▸ **Document excerpt**:
::::::::::

Ashurst Governance & Compliance Update – Issue 73
14 November 2025
By way of reminder, with effect from 18 November 2025, company directors, LLP members and persons with significant control (PSC) of companies or LLPs must comply with the new identity verification (IDV) provisions introduced by the Economic Crime and Corporate Transparency Act 2023 (ECCTA).
Detail on the implications of identity verification for new and existing directors, LLP members and PSCs can be found in AGC Update, Issue 70 – Item 1.
For a series of Q&As on the new IDV requirements, please read AGC Update, Issue 63 - Item 10.
The Registrar of Companies (Fees) (Amendment) Regulations 2025 have been published, together with an Explanatory Memorandum.
The regulations amend various fees charged by Companies House to reflect increased costs from the expansion of the Registrar's role and functions as a result of the ECCTA. In relation to companies, the regulations increase incorporation fees and annual confirmation statement fees. The regulations also amend fees for LLPs and overseas companies.
The regulations will come into force on 1 February 2026. Most of the changes made by the regulations do not have effect where a document is delivered to the Registrar of Companies on or before 31 January 2026 but is registered on or after 1 February 2026.
The Financial Reporting Council has published a discussion paper focused on the ongoing development and use of digital reporting and taxonomies. It builds on the FRC's August 2024 discussion paper: Opportunities for the future of digital reporting (see AGC Update, Issue 66 – Item 3)
The paper outlines changes aimed at improving the usability, scalability and technical integrity of taxonomies, thereby making it easier for users to apply the taxonomies and reduce regulatory burden. The FRC explains that some proposals are well-defined and ready for implementation, while others are more exploratory.
The topics covered in this paper include:
All stakeholders with knowledge and experience of using XBRL, including preparers, software vendors and data consumers, are invited to review the proposals and provide feedback to the FRC ahead of any of the changes being introduced. Responses should be sent to XBRL@frc.org.uk by 11 January 2026.
The Financial Conduct Authority has published an updated Guidance: Consultation 25/3 – Primary Market Bulletin 58 (PMB 58) to correct clerical errors identified in some of the draft procedural and technical notes it has published for consultation in the context of the implementation of the new public offers and admissions to trading (POAT) regime. By way of reminder, the POAT regime commences on 19 January 2026.
For detail on PMB 58, see AGC Update, Issue 72 – Item 6 and for background on the POAT regime, see 'New FCA Prospectus Rules: the last piece of the puzzle' and AGC Update, Issue 69 – Item 3.
The closing dates for the various consultations remain unchanged.
HMRC issuing a formal enquiry notice to a company is usually the first stage in a tax dispute. This means that HMRC has "re-opened" a tax return and is investigating it, with the possibility of assessing the company to further tax for the period covered by the return. HMRC has broad powers to open an enquiry into every tax return it receives without providing specific reasons or having to establish any particular error. However, HMRC's powers are time limited; it must open its enquiry within a strict 12-month window from the date the tax return was delivered. With no set statutory deadline for closing its enquiries once open, HMRC enquiries can last for many years and cause significant uncertainty for businesses.

::::::::::

▸ **Supplied material**:
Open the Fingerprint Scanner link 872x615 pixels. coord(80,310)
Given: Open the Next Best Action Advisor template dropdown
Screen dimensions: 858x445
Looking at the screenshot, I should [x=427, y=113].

::::::::::

▸ **What is asked**:
a – According to the governance and compliance update, when do the Registrar of Companies (Fees) (Amendment) Regulations 2025 come into force?
b – Extend the governance and compliance update past its final paragraph, keeping its tone and subject matter.

▸ **Responses to the exercise**:
a – 1 February 2026.

b –
A combination of December being the close of many companies' accounting periods and HMRC's 12-month window to issue an enquiry into a tax year tends to result in a spike in enquiry notices being issued in December. HMRC's increasing use of automated systems to prompt the opening of enquiries and the increased focus on and funding for compliance checks is likely to contribute to this trend.
The UK Government has made no secret of its intention to bolster HMRC’s compliance activities. The 2024 Autumn Budget allocated £1.7 billion and over 5,000 additional compliance staff to HMRC for the next five years, to specifically target the detection and investigation of non-compliance. According to the government's figures, this investment will raise £2.7 billion per year in additional revenue by 2029-30.
HMRC has also introduced the use of Artificial Intelligence to simplify everyday processes and compliance procedures as a central pillar of HMRC’s Transformation Roadmap, which sets out a comprehensive plan to modernise the UK’s tax system, improve customer experience, and close the tax gap.
We expect technological developments and additional funding to result in increased scrutiny, and potentially an increased volume of enquiries received by companies.
The first enquiry notice typically involves HMRC seeking information from a company on an informal basis. HMRC also has formal statutory information powers at its disposal. Whether the request is informal or formal, the process of responding to HMRC enquiries raises a host of legal and governance considerations, and it is worth taking legal advice early in the process. What follows are some of the key considerations:
Legal professional privilege
Communications between a client and their legal adviser for the purpose of obtaining legal advice are generally protected by legal professional privilege. Privileged communications do not have to be disclosed to HMRC, even in the context of a formal enquiry or investigation. However, the boundaries of privilege can be complex and require careful navigation.
Confidentiality
HMRC may request documents, for example shareholders' agreements or service agreements, that are subject to confidentiality clauses. Advice is needed to navigate these confidentiality clauses, and ensure they are not breached, when responding to HMRC information requests.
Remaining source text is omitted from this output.